A festa da Páscoa, que é comemorada pelos judeus, em nada é comparada à que nós comemoramos, porque a festa da Páscoa judaica, conhecida pelos judeus como Pessach, significa “passagem” e relembra a libertação do povo hebreu da escravidão no Egito há cerca de 3.500 anos. Uma das festas mais tradicionais do cristianismo é a Páscoa, comemorada sempre no primeiro domingo após a lua cheia ocorrida com o fim do equinócio de primavera/outono. Essa festa, por sua vez, não é originária do cristianismo, e sim do judaísmo, religião tradicional dos hebreus. A Páscoa judaica é uma tradição milenar que relembra a libertação do povo hebreu. Portanto, em nada se compara à Páscoa que comemoramos, em que se distribuem ovos de chocolate, e mais um monte de coisas que, na verdade, são somente uma oportunidade de negócios, em que o comércio fatura mais. Mas o assunto aqui é que, antes de chegar o dia de comemorar essa festa, Jesus sabia que tinha concluído a sua missão, sabia que tudo estava feito e que logo seria oferecido como resgatador de todos nós, pecadores. Portanto, logo estava retornando de onde veio, estava voltando para o Pai. Jesus amou os seus e continuou amando-os, apesar de eles estarem no mundo e continuarem até o momento do reencontro com Ele nas alturas. Temos que observar que a Palavra fala amando os seus, e sabemos que os seus são aqueles que o Pai lhes deu, os que foram chamados, porque sabemos que nem todos foram chamados, vemos que mesmo ali no meio dos seus apóstolos havia um que não foi chamado pelo Pai, que era Judas Iscariotes, que veio a ser o traidor, era ladrão e roubava no Ministério de Jesus, onde exercia a função de tesoureiro. Assim também são muitos os que lotam templos denominacionais e citam o Nome do Senhor, que é Santo para sempre Amém, mas não vivem na prática do seu Evangelho. São pessoas materialistas que desejam que o Senhor lhes dê as coisas, mas elas não se dão ao Senhor, essas não são chamadas, não são de Jesus.

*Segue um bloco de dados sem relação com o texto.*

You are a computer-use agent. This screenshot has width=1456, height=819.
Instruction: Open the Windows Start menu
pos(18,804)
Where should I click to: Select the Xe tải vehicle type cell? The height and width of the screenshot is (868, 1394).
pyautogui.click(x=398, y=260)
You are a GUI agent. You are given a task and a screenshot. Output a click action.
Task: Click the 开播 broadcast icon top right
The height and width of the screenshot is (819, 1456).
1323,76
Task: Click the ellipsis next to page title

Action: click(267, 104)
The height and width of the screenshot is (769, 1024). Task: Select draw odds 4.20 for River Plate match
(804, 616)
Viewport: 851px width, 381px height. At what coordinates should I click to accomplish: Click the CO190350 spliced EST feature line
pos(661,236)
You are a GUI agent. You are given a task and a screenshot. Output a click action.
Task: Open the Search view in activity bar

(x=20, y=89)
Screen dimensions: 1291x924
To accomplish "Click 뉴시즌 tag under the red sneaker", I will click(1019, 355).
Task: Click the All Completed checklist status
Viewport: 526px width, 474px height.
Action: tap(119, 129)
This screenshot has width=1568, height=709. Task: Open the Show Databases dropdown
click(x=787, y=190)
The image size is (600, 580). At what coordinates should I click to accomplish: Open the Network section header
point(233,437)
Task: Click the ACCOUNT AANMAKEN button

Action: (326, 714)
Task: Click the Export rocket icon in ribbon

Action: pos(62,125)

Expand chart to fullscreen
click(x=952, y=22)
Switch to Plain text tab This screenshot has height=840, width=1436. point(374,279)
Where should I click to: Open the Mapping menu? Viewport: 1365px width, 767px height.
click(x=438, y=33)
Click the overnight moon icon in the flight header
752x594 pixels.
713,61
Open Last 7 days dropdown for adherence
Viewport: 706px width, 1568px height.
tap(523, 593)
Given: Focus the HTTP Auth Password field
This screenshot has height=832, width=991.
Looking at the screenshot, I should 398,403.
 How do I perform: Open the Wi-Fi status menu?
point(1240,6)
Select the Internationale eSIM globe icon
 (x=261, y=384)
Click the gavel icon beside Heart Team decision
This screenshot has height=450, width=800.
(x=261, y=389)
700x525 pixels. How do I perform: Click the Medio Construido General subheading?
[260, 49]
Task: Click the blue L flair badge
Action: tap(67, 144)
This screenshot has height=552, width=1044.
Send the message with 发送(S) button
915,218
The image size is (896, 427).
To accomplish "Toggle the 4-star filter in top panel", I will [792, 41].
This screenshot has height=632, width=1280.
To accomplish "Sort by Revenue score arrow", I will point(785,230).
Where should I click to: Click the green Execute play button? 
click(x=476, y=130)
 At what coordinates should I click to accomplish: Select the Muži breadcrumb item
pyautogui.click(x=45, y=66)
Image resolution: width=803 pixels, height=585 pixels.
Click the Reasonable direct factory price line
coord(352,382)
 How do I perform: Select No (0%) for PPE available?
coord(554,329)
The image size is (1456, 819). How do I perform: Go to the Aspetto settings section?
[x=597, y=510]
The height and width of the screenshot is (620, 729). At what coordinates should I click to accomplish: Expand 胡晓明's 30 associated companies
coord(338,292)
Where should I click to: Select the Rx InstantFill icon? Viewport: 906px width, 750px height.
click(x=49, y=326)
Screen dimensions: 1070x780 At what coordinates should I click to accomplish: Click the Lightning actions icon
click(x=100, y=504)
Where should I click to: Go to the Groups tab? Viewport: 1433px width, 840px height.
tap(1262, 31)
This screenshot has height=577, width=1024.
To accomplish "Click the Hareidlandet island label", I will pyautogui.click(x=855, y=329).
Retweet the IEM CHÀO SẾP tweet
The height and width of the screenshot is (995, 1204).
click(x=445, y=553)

Enquanto ceavam, tendo já o Diabo posto no coração de Judas, filho de Simão Iscariotes, que o traísse, Jesus, sabendo que o Pai lhe entregara tudo nas mãos, e que viera de Deus e para Deus voltava, levantou-se da ceia, tirou o manto e, tomando uma toalha, cingiu-se.” (João 13:2-4). Enquanto estavam comendo juntos, Jesus já sabia que tudo estava próximo, que logo estaria voltando ao Pai, e o diabo já tinha colocado no coração, na mente de Judas Iscariotes, trair Jesus. O diabo só fez assim porque Judas Iscariotes era o seu servo, porque todos os que roubam são servos do diabo, e, apesar de ter vivido como um apóstolo de Cristo e de ter expulsado demônios, curado enfermos, quando Jesus enviou com os doze, ele era simplesmente um religioso, um filho do diabo. Da mesma maneira vemos em muitos templos pessoas nos púlpitos até expulsando demônios, operando sinais, mas são servos do diabo, e elas estão propícias, a qualquer momento, a trair Jesus, entregá-lo. Vemos quando de maneira deliberada falam contra Jesus, e fazem isso quando ensinam e pregam contra a Palavra de Deus. Jesus então nos dá um ensinamento enorme, que muitos até hoje não entenderam, não compreenderam, porque vejo religiosos imitando o gesto de lavar os pés de outros em ocasiões festivas, ou para chamar atenção, mas continuam arrogantes e soberbos, e não têm amor ao próximo. Jesus se levanta da mesa, tira a sua túnica, apanha uma toalha e Ele vai lavar os pés de todos os discípulos, inclusive do traidor e servo do diabo, Judas Iscariotes. “Depois deitou água na bacia e começou a lavar os pés aos discípulos, e a enxugar-lhos com a toalha com que estava cingido. Chegou, pois, a Simão Pedro, que lhe disse: Senhor, lavas-me os pés a mim? Respondeu-lhe Jesus: O que eu faço, tu não o sabes agora; mas depois o entenderás.” (João 13:5-7).

Leiam e pratiquem a Bíblia. Que Deus os abençoe.